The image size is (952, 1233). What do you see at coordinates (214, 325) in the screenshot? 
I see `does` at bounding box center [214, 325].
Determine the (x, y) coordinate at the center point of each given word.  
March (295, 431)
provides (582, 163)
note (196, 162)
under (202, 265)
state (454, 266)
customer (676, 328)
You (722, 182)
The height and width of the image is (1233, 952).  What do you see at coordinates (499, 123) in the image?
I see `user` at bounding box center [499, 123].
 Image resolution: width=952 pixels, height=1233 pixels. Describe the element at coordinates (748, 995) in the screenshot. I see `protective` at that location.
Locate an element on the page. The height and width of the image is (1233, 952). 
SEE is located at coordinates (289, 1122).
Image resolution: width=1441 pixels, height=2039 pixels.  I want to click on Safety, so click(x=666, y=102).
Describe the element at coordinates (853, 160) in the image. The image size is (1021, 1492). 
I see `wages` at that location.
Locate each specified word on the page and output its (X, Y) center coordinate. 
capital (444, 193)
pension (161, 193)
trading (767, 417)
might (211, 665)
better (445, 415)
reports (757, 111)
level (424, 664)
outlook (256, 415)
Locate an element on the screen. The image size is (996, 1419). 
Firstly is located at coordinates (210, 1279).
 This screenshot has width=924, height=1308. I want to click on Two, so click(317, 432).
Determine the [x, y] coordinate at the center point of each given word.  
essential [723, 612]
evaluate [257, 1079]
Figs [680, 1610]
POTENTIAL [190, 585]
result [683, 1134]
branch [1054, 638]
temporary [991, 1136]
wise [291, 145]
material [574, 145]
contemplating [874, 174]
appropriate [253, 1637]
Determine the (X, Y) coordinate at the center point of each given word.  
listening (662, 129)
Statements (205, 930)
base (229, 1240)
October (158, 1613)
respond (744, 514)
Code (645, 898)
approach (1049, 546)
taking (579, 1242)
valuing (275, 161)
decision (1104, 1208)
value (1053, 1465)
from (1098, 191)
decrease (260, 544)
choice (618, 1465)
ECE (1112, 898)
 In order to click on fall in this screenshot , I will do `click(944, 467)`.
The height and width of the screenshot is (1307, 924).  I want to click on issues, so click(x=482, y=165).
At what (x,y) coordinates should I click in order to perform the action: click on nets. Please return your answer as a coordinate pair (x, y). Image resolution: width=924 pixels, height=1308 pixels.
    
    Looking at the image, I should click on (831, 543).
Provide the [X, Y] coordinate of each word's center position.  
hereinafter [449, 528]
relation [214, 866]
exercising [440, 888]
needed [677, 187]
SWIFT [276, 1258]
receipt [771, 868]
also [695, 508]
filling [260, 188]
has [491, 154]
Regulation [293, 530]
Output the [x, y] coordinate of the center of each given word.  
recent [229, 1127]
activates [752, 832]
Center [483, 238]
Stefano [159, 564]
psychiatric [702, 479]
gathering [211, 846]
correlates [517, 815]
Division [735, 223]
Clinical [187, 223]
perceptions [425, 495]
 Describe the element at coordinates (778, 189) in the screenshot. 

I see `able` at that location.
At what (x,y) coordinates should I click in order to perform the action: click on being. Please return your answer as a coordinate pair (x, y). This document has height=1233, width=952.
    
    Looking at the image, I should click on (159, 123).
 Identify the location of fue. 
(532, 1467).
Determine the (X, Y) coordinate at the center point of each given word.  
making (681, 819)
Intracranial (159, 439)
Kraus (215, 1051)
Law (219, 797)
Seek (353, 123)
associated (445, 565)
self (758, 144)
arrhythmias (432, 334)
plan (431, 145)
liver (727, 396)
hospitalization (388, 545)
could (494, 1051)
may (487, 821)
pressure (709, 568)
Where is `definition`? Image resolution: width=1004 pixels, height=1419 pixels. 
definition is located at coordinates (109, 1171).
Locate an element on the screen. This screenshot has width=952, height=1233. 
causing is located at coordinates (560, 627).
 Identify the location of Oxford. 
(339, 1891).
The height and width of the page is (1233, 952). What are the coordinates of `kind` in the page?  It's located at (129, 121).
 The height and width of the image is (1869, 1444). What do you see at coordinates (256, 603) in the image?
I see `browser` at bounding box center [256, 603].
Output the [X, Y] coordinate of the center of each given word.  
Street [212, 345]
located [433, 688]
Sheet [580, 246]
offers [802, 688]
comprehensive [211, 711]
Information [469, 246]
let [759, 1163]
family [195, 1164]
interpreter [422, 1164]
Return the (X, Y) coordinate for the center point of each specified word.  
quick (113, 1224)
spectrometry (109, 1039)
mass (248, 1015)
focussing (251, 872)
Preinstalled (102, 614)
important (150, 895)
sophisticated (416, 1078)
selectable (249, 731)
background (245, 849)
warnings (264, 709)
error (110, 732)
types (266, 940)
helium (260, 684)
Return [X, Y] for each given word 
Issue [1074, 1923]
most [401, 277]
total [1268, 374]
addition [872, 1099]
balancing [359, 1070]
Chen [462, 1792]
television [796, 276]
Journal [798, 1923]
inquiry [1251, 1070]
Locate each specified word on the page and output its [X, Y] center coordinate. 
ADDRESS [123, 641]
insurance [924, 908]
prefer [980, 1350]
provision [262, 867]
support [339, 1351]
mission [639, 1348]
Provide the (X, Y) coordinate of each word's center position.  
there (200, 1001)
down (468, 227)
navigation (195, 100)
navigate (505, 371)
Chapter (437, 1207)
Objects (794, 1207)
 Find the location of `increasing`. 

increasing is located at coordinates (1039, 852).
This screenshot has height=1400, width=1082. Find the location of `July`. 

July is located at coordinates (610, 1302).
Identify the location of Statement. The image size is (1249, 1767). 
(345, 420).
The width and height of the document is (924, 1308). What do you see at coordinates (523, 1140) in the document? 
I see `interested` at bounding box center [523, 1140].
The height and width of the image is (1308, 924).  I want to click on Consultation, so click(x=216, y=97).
——————
▶ REQUIREMENTS: Pick out every line in the listing above that contains the word "Please", and copy each one in full.

▶ EXERCISE RESPONSE:
At what (x,y) coordinates should I click in order to perform the action: click on nets. Please return your answer as a coordinate pair (x, y). Image resolution: width=924 pixels, height=1308 pixels.
At what (x,y) coordinates should I click in order to perform the action: click on being. Please return your answer as a coordinate pair (x, y). This document has height=1233, width=952.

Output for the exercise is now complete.